MIT and IBM turned a quantum chip's underlying math into a single picture and taught a 3 billion parameter model to translate it back into the gates a quantum chip runs.
MIT and IBM have built a language model that reads a quantum circuit's underlying math like a photograph and writes back the sequence of gates that runs on a real quantum chip. The result, from an MIT and IBM team, was reported in a paper at the IEEE Quantum Week / QCE 2026 conference, and treats a continuous-valued quantum matrix as a native image input rather than converting it into symbolic code first.
The team's paper, "Aligning Quantum Operators with Large Language Models" on arXiv as 2606.13811v1, puts a number on how well the approach works. Its writers report 99.4% compilation success on 4-qubit circuit synthesis under best-of-80 sampling, and 91% compliance with text-form constraints on a first attempt. Best-of-80 means the model samples 80 candidate gate sequences and keeps the best one; it is not a first-shot success rate. Quantum Computing Report's coverage of the paper carries the same metrics.
A quantum circuit is, mathematically, a unitary operator: a square matrix that describes exactly what the chip does. The MIT-IBM system rewrites that unitary as a real-valued 256x256 Pauli Transfer Matrix, the standard object physicists use to compare how close two quantum operations are, and feeds that matrix to the language model as a single-channel grayscale image. The image is split into 16x16 patches, projected through a small linear layer and a two-layer MLP, and dropped into the same token embedding space the model uses for words.
At each step the system reads what is left of the matrix, predicts one small π/8-Pauli rotation gate in reverse execution order, and peels that gate off by multiplying its inverse back onto the residual. It stops when the residual is small enough that the rebuilt circuit matches the original. Output is one gate at a time, with the input matrix shrinking as decoding goes.
The backbone is IBM's Granite 4.0 Micro, a 3-billion-parameter hybrid enterprise model fine-tuned with standard supervised next-token training, the same recipe used to adapt language models to new tasks in other domains. Earlier AI-for-quantum work has almost always forced the model to read a symbolic proxy: OpenQASM source, gate names, Qiskit-style Python. Reading a continuous-valued matrix as an image is the architectural move the paper claims as new.

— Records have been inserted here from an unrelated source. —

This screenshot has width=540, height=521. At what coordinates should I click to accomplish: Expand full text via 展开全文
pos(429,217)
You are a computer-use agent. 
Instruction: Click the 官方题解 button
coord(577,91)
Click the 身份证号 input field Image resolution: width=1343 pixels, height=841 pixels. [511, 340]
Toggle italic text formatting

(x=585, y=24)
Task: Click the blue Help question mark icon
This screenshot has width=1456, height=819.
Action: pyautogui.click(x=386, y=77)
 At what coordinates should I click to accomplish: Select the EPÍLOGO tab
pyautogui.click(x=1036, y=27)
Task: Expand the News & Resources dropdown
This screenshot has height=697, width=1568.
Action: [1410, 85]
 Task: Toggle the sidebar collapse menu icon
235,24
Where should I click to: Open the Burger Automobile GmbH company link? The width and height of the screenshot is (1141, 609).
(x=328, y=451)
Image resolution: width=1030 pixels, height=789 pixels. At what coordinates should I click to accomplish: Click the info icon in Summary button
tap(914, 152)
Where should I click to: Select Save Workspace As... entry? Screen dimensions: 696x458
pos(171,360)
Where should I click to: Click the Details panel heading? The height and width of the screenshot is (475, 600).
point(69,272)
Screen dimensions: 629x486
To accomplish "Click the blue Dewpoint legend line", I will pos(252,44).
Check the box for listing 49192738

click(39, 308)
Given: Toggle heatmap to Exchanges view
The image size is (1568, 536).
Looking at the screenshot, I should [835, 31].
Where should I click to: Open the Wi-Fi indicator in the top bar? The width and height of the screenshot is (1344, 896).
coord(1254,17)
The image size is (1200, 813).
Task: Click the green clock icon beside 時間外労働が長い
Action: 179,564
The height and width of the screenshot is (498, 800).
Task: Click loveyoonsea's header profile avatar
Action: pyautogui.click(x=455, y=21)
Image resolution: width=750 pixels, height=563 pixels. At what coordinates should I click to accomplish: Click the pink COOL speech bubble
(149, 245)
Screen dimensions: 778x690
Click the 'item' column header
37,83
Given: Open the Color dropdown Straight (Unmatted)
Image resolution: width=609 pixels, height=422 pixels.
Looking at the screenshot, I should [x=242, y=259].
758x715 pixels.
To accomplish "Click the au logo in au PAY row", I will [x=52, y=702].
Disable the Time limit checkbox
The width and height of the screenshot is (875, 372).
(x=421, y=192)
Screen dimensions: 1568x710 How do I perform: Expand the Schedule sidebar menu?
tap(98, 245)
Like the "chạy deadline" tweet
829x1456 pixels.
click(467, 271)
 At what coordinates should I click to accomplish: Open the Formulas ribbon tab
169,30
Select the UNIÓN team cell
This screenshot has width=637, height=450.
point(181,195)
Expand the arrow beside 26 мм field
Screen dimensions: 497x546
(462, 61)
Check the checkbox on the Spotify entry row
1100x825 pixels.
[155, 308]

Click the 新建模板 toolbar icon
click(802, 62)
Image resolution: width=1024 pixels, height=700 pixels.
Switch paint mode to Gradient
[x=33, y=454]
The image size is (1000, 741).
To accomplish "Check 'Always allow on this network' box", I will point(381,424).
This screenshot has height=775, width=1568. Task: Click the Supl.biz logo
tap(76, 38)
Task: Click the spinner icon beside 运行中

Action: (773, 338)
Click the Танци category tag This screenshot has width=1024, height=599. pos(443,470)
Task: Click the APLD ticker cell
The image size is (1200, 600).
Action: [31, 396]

4-qubit Clifford+T synthesis, the system's actual job, is a small but expressive gate set used as a benchmark, run inside a 256-way Pauli-rotation basis. A 3-billion-parameter model is small by 2026 standards. The metrics are from the authors' own evaluation and have not yet been independently reproduced. This is a conference paper, not a product, and the camera-ready version on the IEEE Quantum Week record should be reconciled with the arXiv preprint before the headline numbers are treated as locked.
Continuous scientific math that today has to be hand-coded into symbolic text can, in principle, be image-ified so any large language model with a visual pathway can read and edit it. Whether the same recipe generalizes past 4 qubits, past first-attempt success, and out of the conference-paper tier is the open question. The paper is on the program at IEEE Quantum Week 2026.